In 2001 Rhodes recorded a new album, Find Me, but it was not released until 2007, although a limited-edition CD sampler consisting of 8 songs – Fall, Charlie, The Chosen One, Can't Let Go, One And Many, Find Me, Here And Hereafter and She Won't Go was sold at her 2005 concert. The album includes three additional songs – Treehouse, Little Brother and Queen. One additional song, Shutdown, was recorded for the album but is not on the official release.

Musicians on Find Me include guitarist Bon Lozaga and bassist Hansford Rowe of Gongzilla, bassist Carl Adami, guitarists Ted Kumpel and Jon Cather and pianist Rob Schwimmer.

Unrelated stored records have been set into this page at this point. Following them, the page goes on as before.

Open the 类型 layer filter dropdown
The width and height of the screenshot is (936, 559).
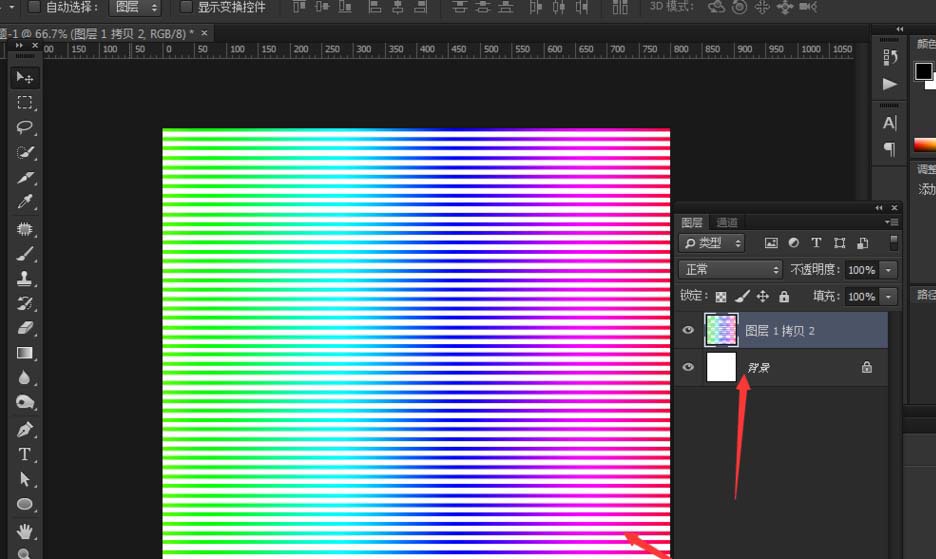(712, 243)
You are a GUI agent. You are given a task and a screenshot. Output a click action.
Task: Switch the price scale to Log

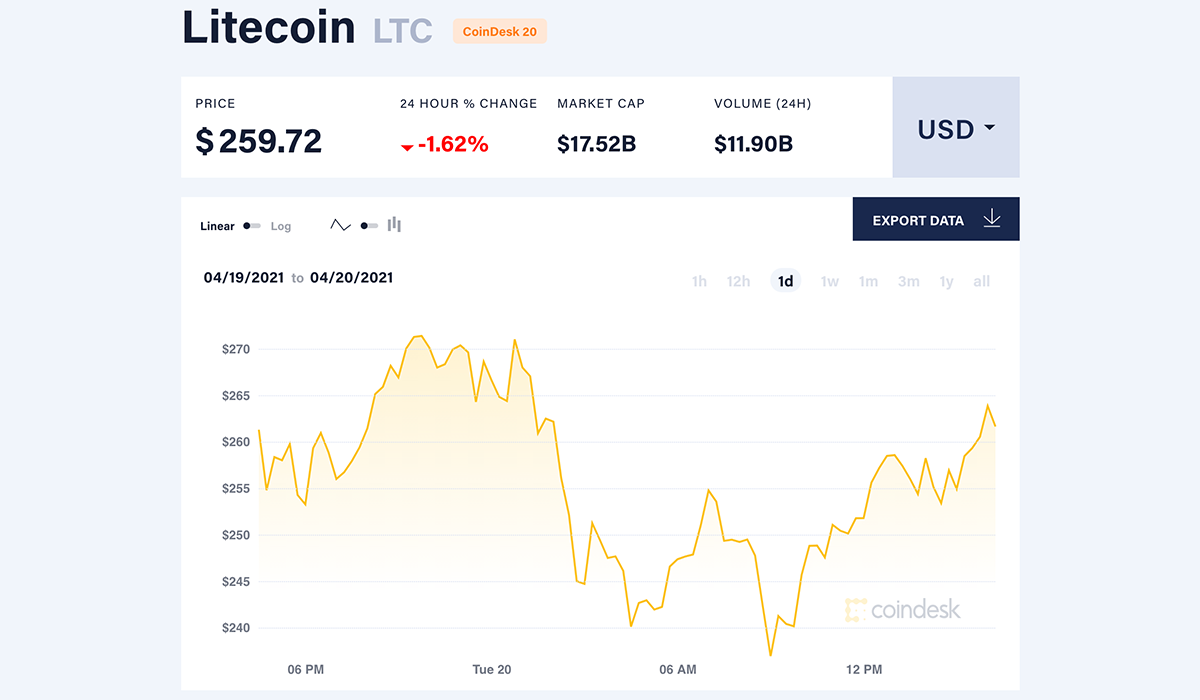pos(280,226)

In 2018 the Chicago-based record label The Numero Group released a retrospective compilation of 18 songs titled "Happy Rhodes: Ectotrophia." The album package includes lyrics as well as extensive liner notes by Erin Osmon.

== Collaborations ==

- Kevin Bartlett: the duo Bartlett/Rhodes (1987–1989)

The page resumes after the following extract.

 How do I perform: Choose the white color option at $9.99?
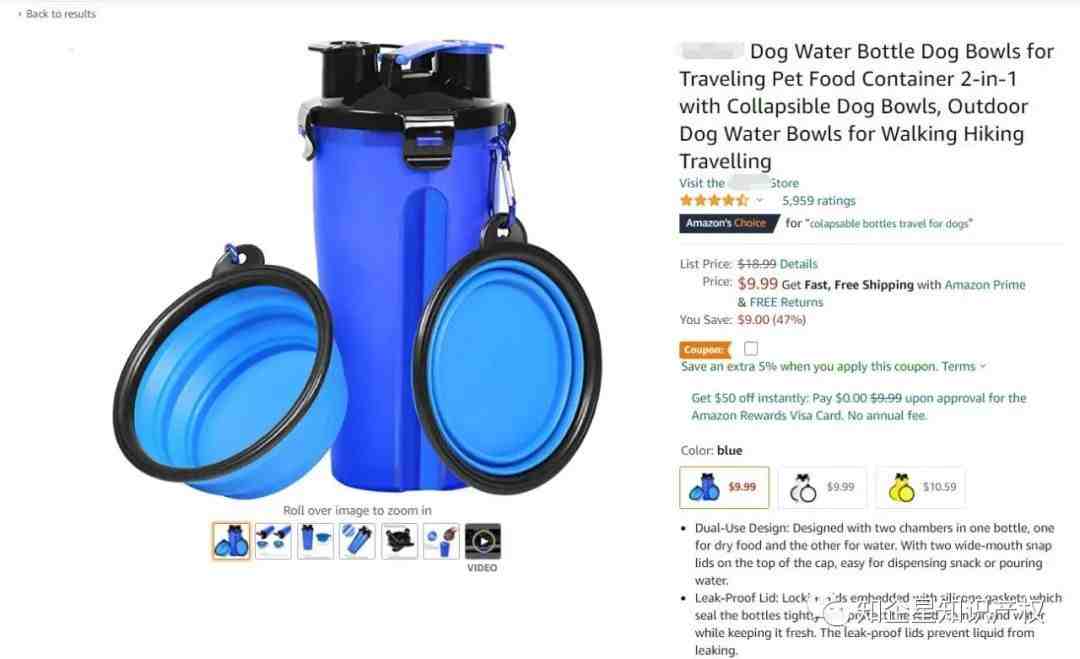822,488
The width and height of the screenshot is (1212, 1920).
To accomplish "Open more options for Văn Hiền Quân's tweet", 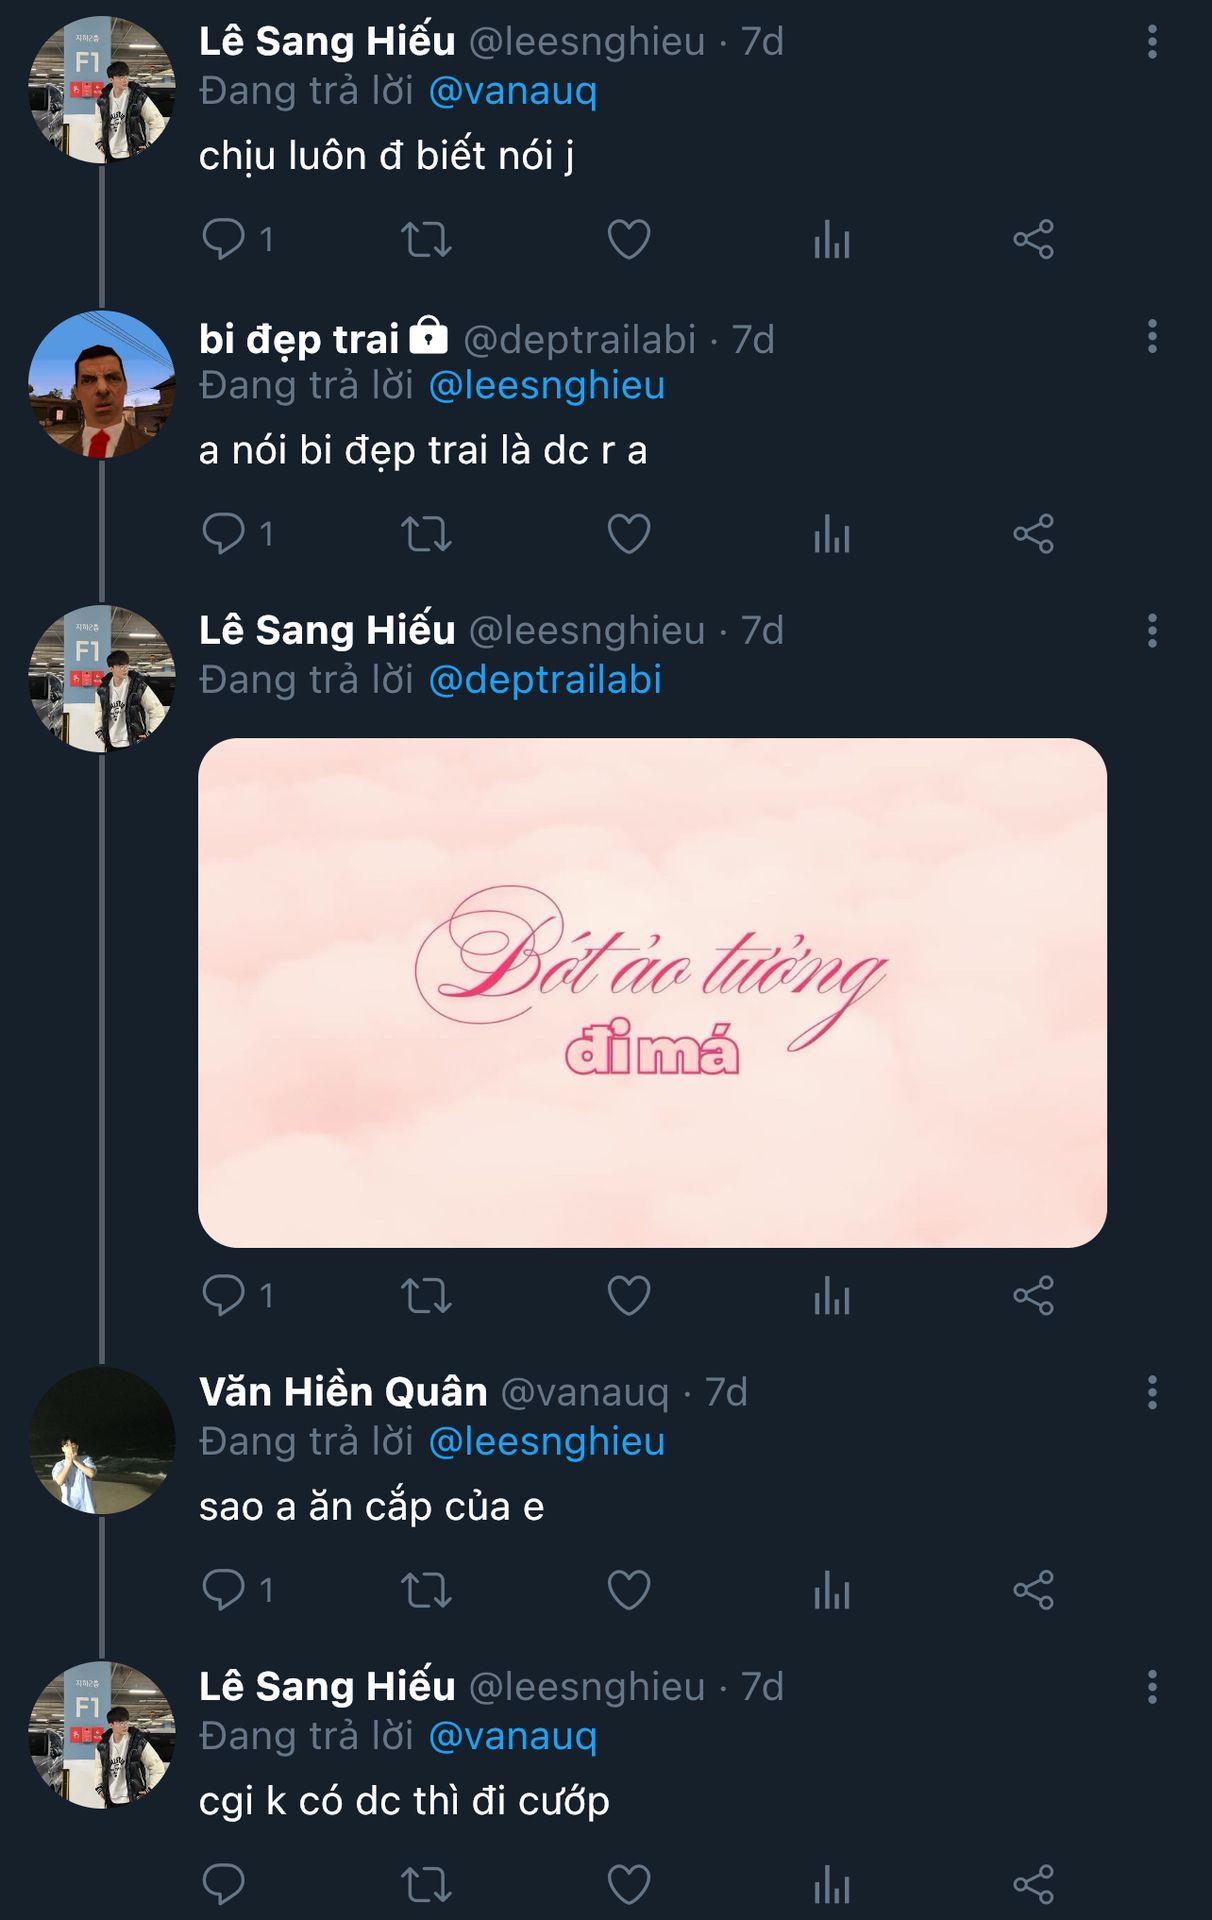I will pyautogui.click(x=1152, y=1392).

  - Bartlett/Rhodes demo recording (never publicly released)
- Robby Aceto
  - Additional vocals on the song "Shane Heads for the Immaculate Mountains" from Aceto's 1997 album Code.
- Samite
  - Atmospheric backing vocals on "Stars To Share" from Samite's 1999 album Stars To Share.
- William Ackerman
  - Lead vocals on "Before We Left All This Behind" from Ackerman's 2001 album Hearing Voices.
- Bob Holroyd
  - Provided vocals to Holroyd's cover of Peter Gabriel's "Games Without Frontiers" from Holroyd's 2003 album Without Within.

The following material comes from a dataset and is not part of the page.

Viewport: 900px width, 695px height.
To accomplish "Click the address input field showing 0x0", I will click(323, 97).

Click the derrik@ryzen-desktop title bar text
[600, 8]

  - Atmospheric vocalizations on the instrumental songs "Haleakala," "Behind The Veil," "As I Live And Breathe, "Final Approach," and "Matt's Mood" from Oster's 2005 album Released.
- Project Lo
  - Vocals on "Mercy Street" (Peter Gabriel cover) and "Perfection" from their 1995 album Black Canvas.
- Hansford Rowe
  - Vocals on "Rouler" from Rowe's 2003 album No Other.
- The Security Project
  - In October 2016, Rhodes joined The Security Project as lead vocalist, and they began including Kate Bush songs in their repertoire. Her first album with the group was Five (1 March 2017).